Another concern child advocates have right now is the fear that an increase in financial instability will lead to even more children entering the foster care system. According to McGuinness of Children’s Rights, nearly 60 percent of children go into foster care as a result of poverty-related reasons. This dilemma has the potential to be exacerbated by the current crisis.
“We want to make sure that now more than ever, because we know that the amount of families experiencing poverty has increased and probably will continue to increase, that we are not criminalizing poverty,” McGuinness said. “And that we are not removing children into foster care purely because the family is experiencing poverty.”
It may be too early to measure the pandemic’s impact on vulnerable families. So far, reports from agencies show the number of children in foster care has remained constant.
Advocates also worry that the impact of coronavirus—the instability, extra mouths to feed, and the stress—may prompt many foster parents to drop out of the foster system entirely, further straining it. “Foster parents are saying how much longer?
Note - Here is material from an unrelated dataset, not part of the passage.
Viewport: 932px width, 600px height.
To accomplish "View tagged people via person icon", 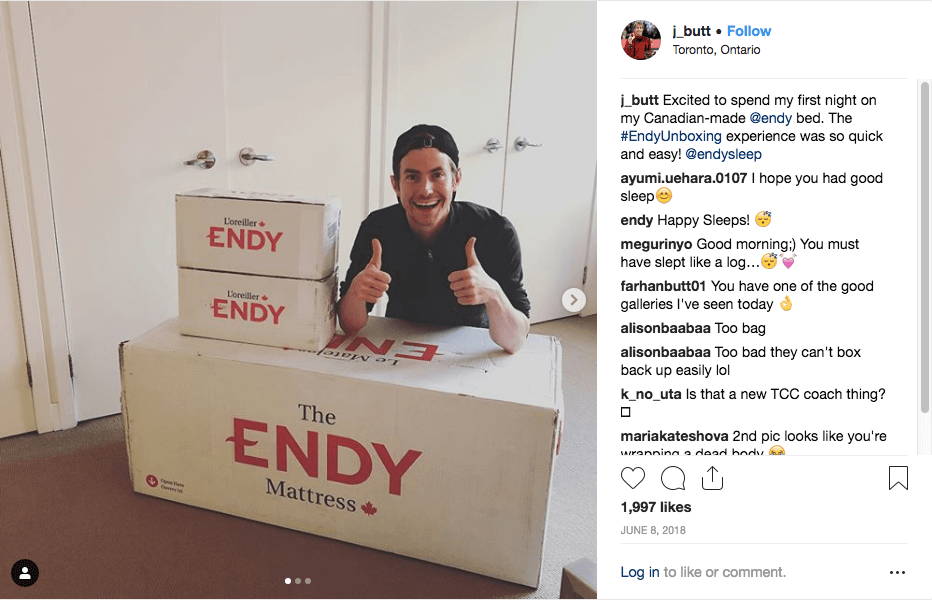I will (25, 573).
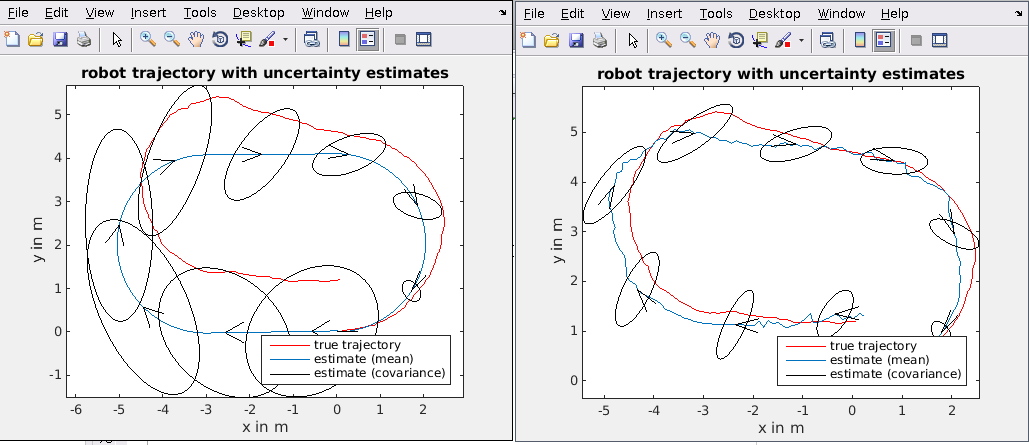
Task: Toggle Insert Legend button in left window
Action: coord(368,40)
When can I get the help I need? When can I get the support I need?” said DeGarmo, adding that some agencies have tried to help anxious foster families through this time by offering online support, webinars, and other resources.
Many foster youth make the transition to college life, but now due to the pandemic, with universities suspended and dorms closed, these young adults have no choice but to return to foster care, something they felt they had left behind for good.
“In a time when dorms and group homes can’t account for social distancing protocols, we need to be making sure that children aren’t unnecessarily displaced without access to resources and services and people,” said McGuinness.
In some states, foster youth age out of the system as soon as they hit 18. But how do foster youth about to age out of the system navigate the uncertainty presented by the pandemic?
Unfortunately, many may end up homeless, said McGuinness. The National Foster Youth Institute reports that one in four youths aging out of the system will become homeless within four years.
“For some of those young people, it feels like they’ve taken 10 steps back in their own development and in their journey towards independence,” Georgia Boothe of Children’s Aid in New York City, said.
Life in the pandemic with four foster boys has taken some getting used to, but the Prokopchuks say that they would do it all over again. They’re old hands at this. Since becoming licensed foster parents in 2018, the Prokopchuks have opened up their home to 20 foster children.
“It all comes down to there being around 700,000 foster kids in the system in the U.S.” Prokopchuk added. “I’m just trying to do as much good and impact kids regardless of what the national or global situation is.”
The family is looking forward to opening up their home yet again when the pandemic subsides.
“You learn everything about these kids and you want to spend as much time as possible,” Prokopchuk said of fostering during the coronavirus crisis. “I’ve learned patience and what’s important and what’s not. It’s just added perspective.”